WHAT IS ASKED: Give the entries from the line with "Click cell B1 containing text01" up to and including the line with "coord(357,490)" again, with "bookmarks" swapped for "favorites" and nothing else changed. Leave out the pictures.

━━━━━ INPUT DATA ━━━━━

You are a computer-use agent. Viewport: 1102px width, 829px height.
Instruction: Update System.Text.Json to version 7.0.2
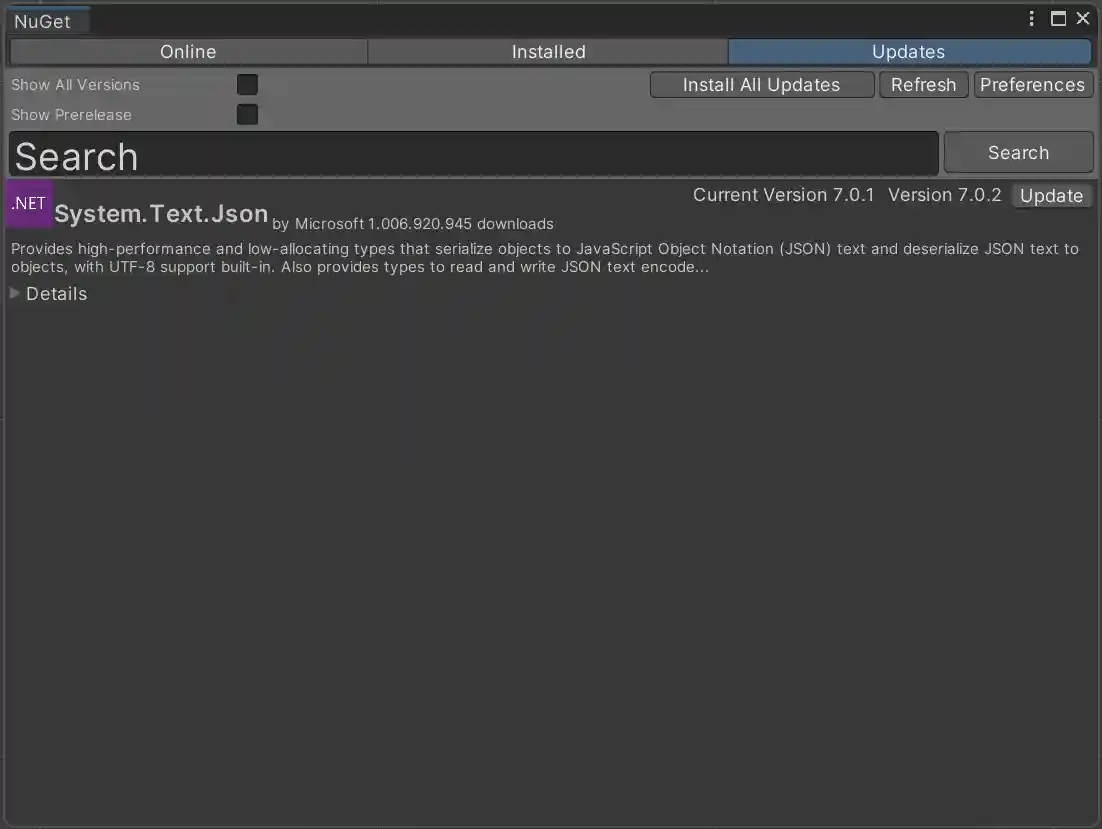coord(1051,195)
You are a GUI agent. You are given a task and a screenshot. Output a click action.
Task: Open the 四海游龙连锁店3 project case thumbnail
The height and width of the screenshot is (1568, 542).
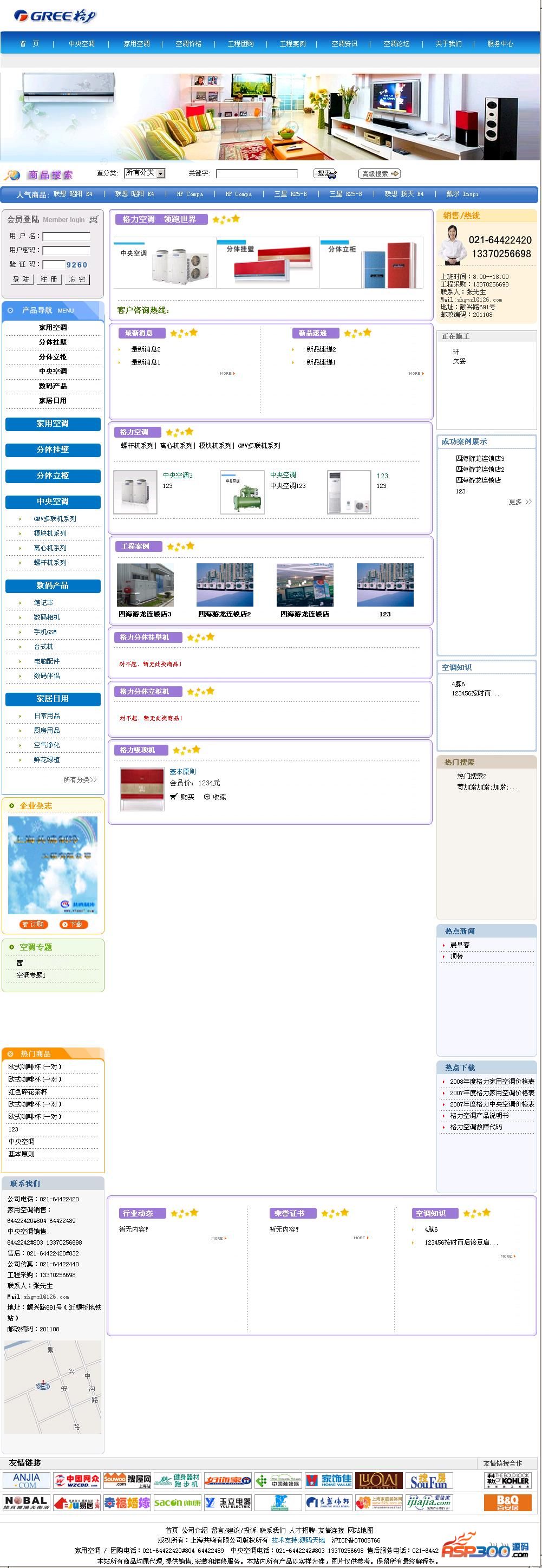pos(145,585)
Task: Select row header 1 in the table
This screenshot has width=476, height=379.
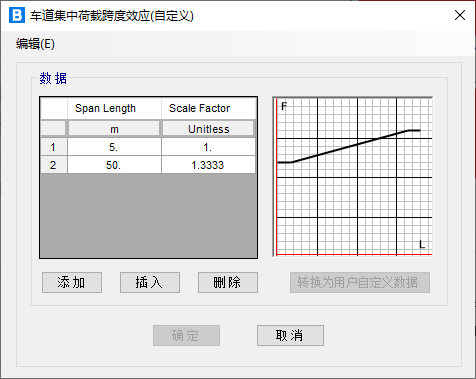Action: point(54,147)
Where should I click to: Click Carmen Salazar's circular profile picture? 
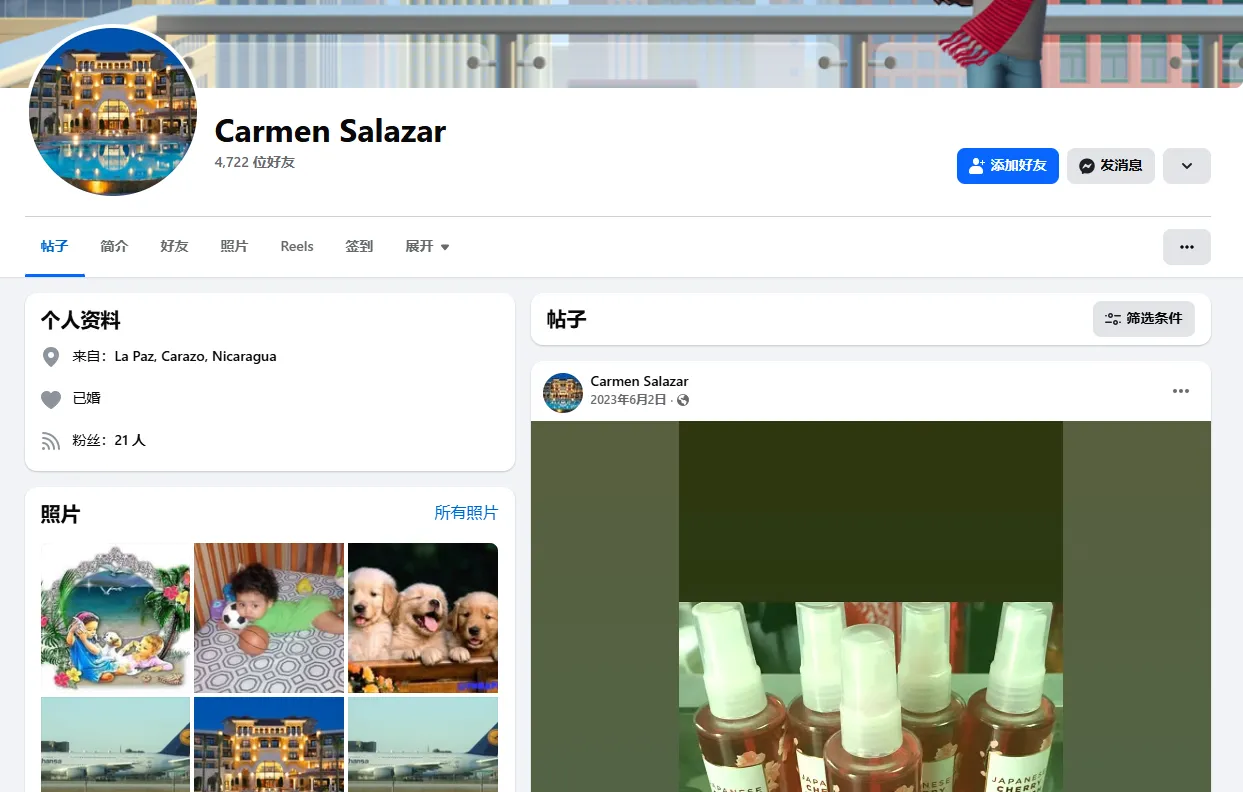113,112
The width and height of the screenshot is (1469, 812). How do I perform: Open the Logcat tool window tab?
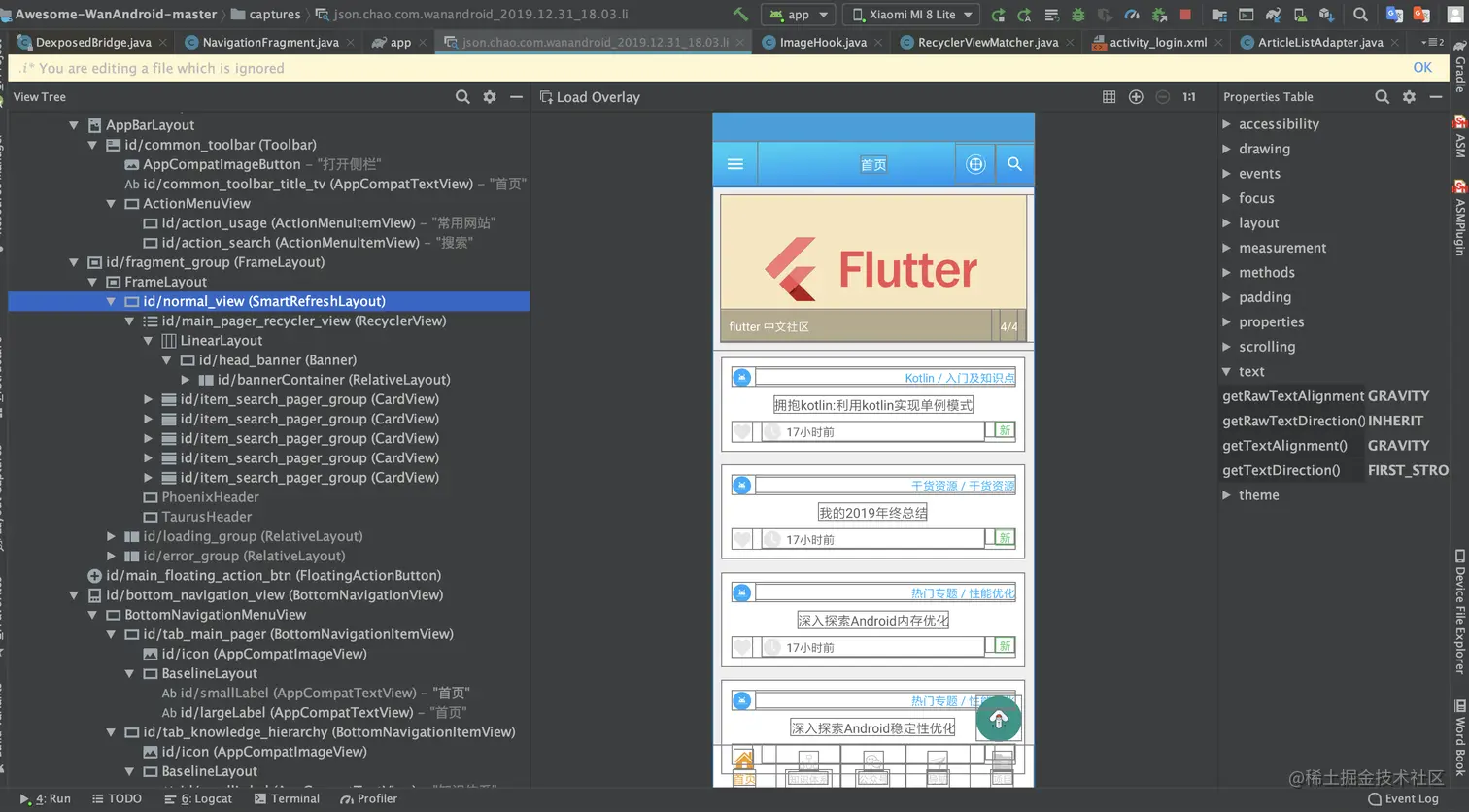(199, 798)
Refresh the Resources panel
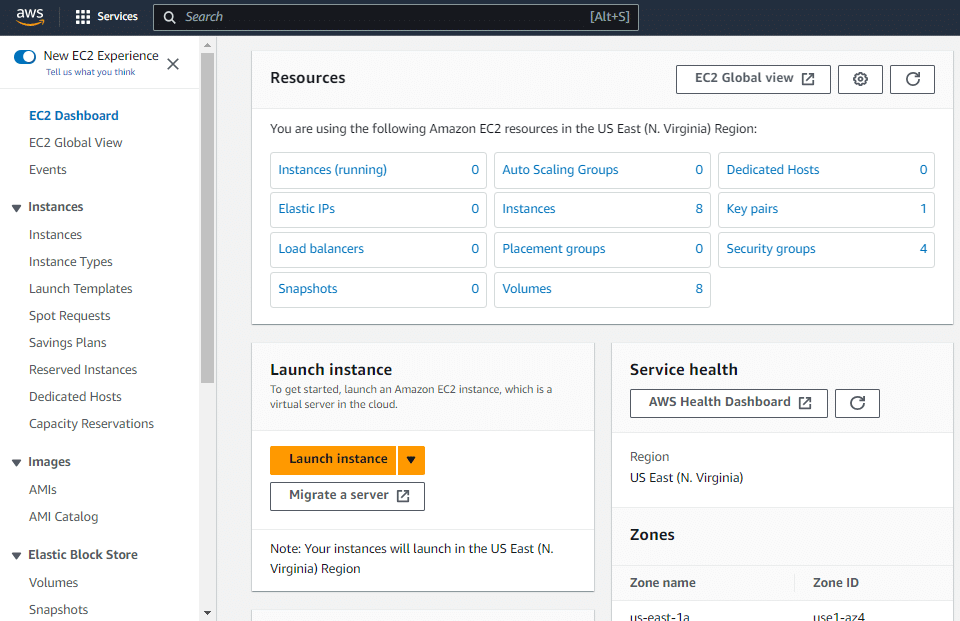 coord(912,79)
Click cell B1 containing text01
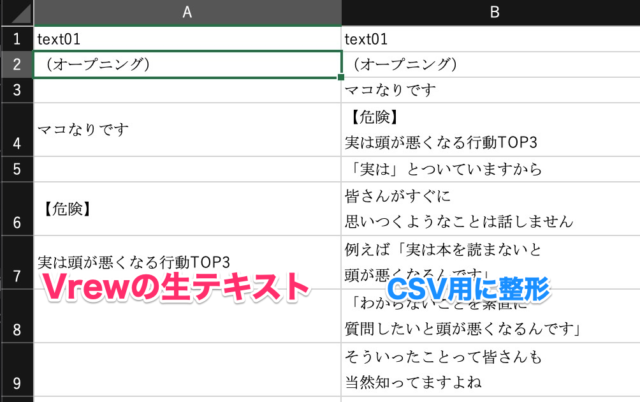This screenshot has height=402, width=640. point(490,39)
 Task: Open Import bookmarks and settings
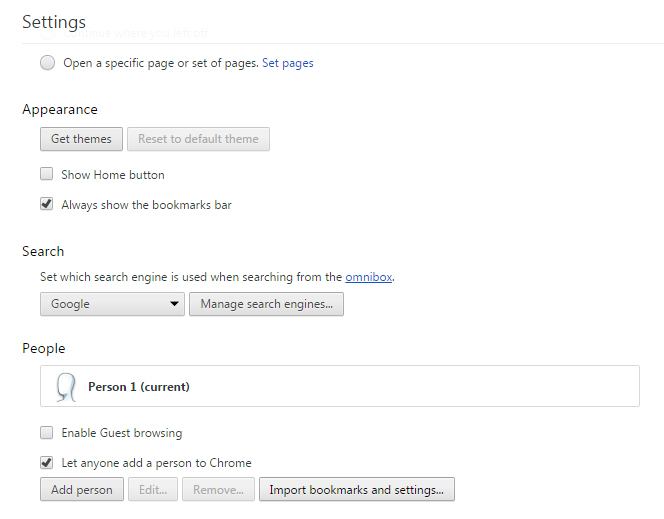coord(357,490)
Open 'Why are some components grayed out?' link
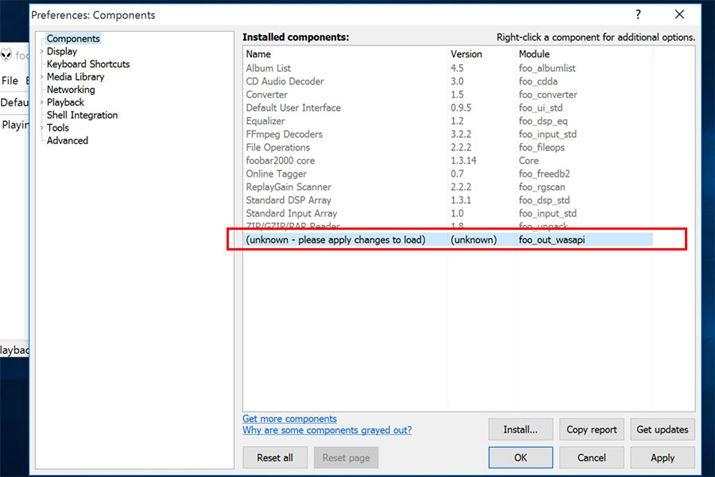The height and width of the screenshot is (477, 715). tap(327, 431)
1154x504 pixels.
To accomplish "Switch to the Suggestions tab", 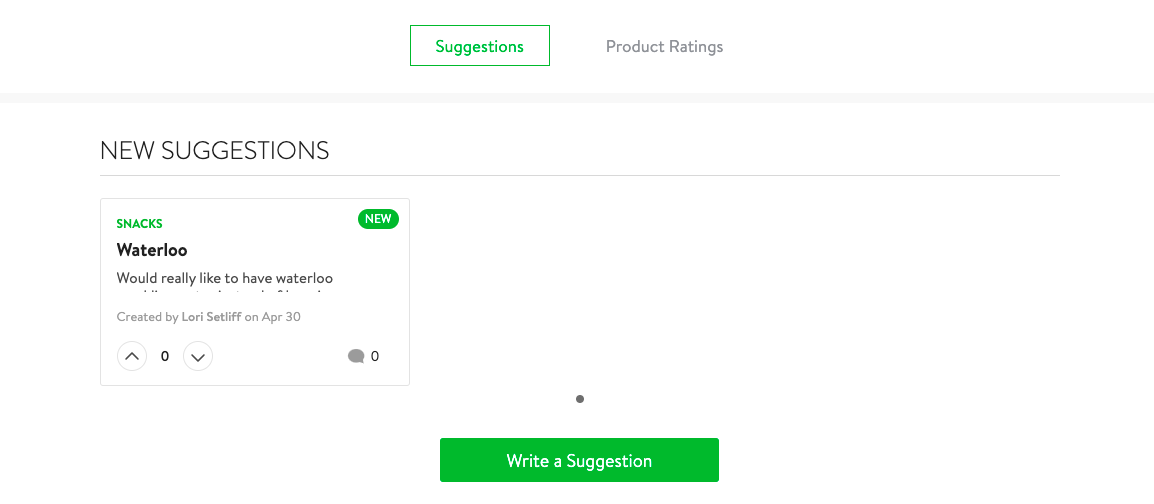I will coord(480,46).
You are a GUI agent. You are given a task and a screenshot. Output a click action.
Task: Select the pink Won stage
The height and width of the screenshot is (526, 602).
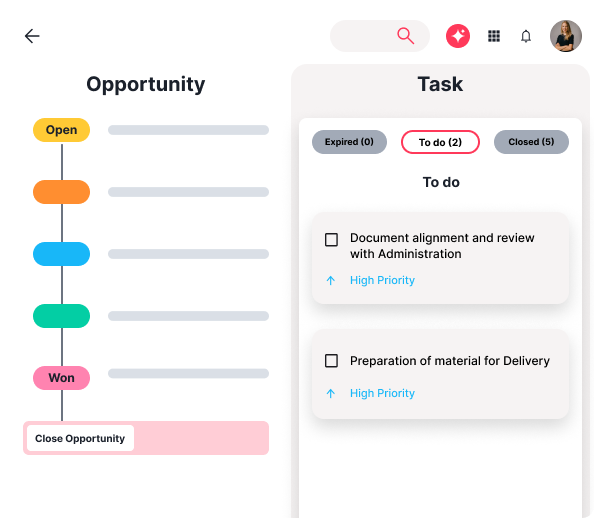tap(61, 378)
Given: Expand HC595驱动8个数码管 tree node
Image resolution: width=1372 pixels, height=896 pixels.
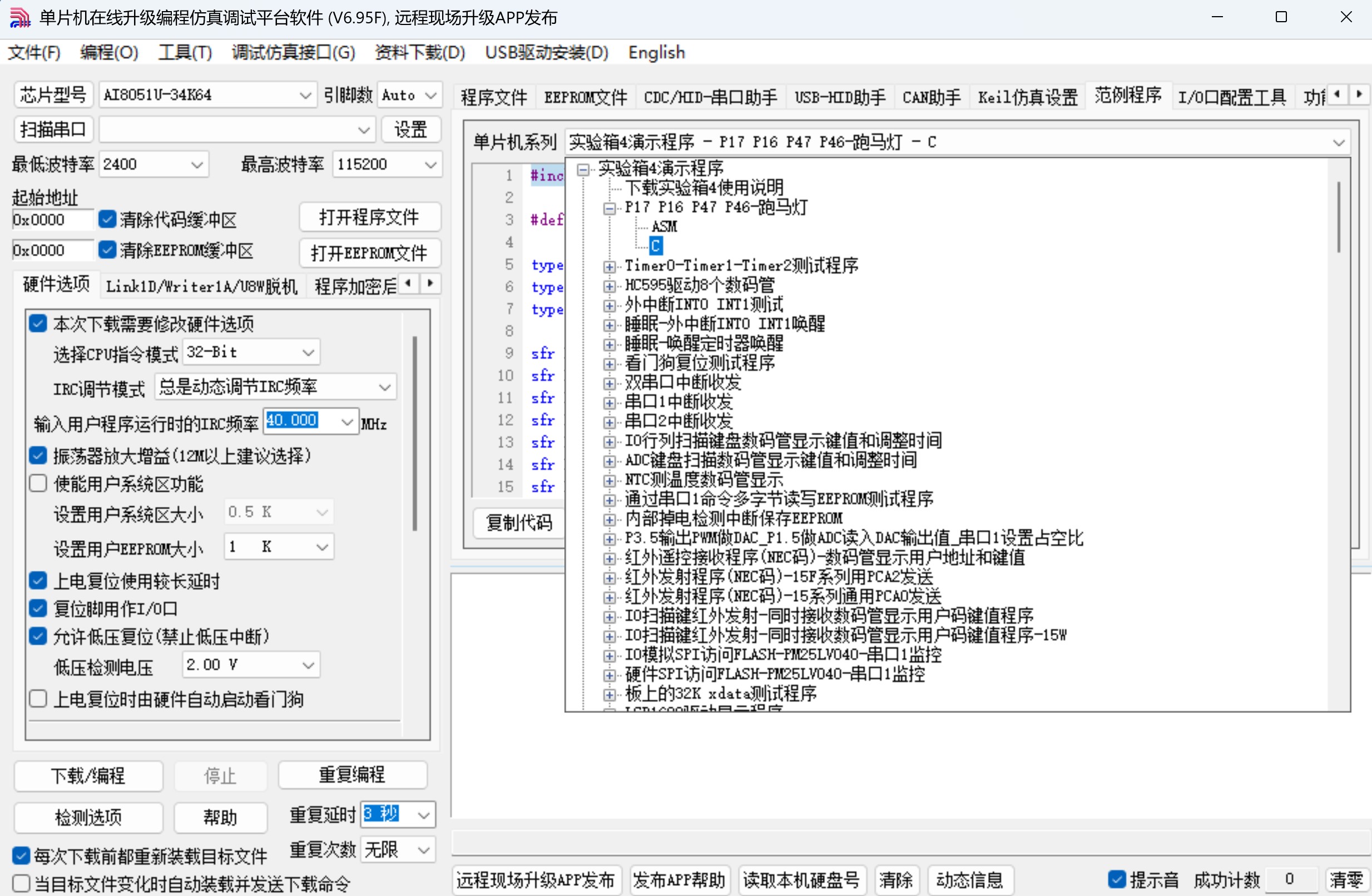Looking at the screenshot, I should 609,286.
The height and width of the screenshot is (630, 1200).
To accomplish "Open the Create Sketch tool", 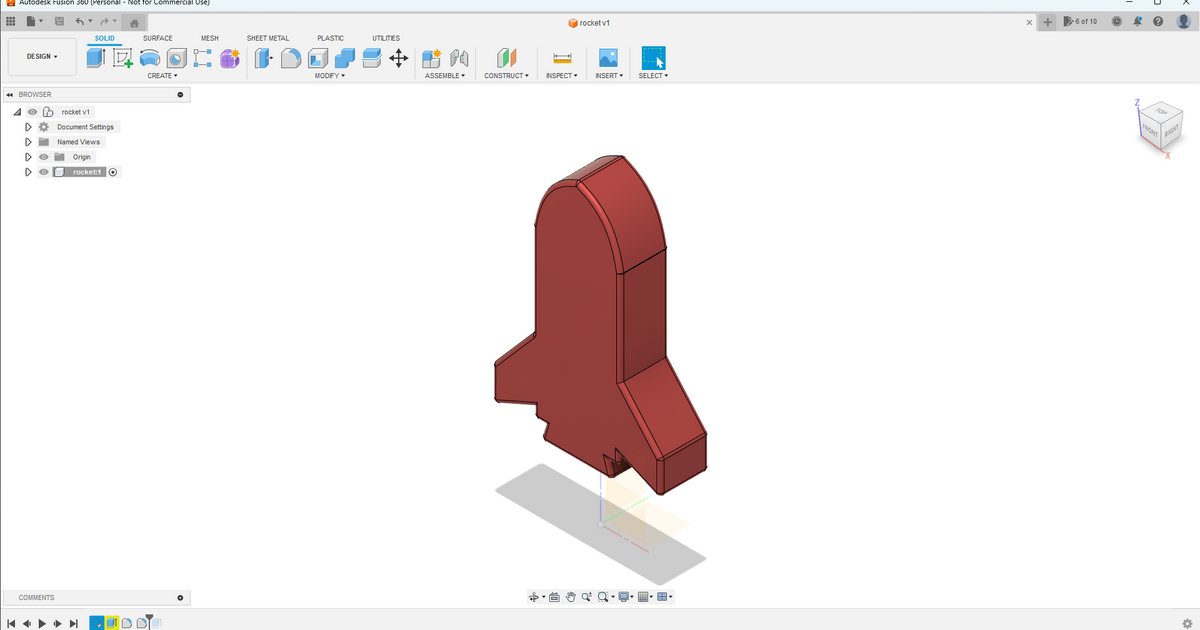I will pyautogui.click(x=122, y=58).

━━━━━

IN RESPONSE:
Click cell B1 containing text01
This screenshot has height=402, width=640. point(490,39)
 Task: Open Import favorites and settings
coord(357,490)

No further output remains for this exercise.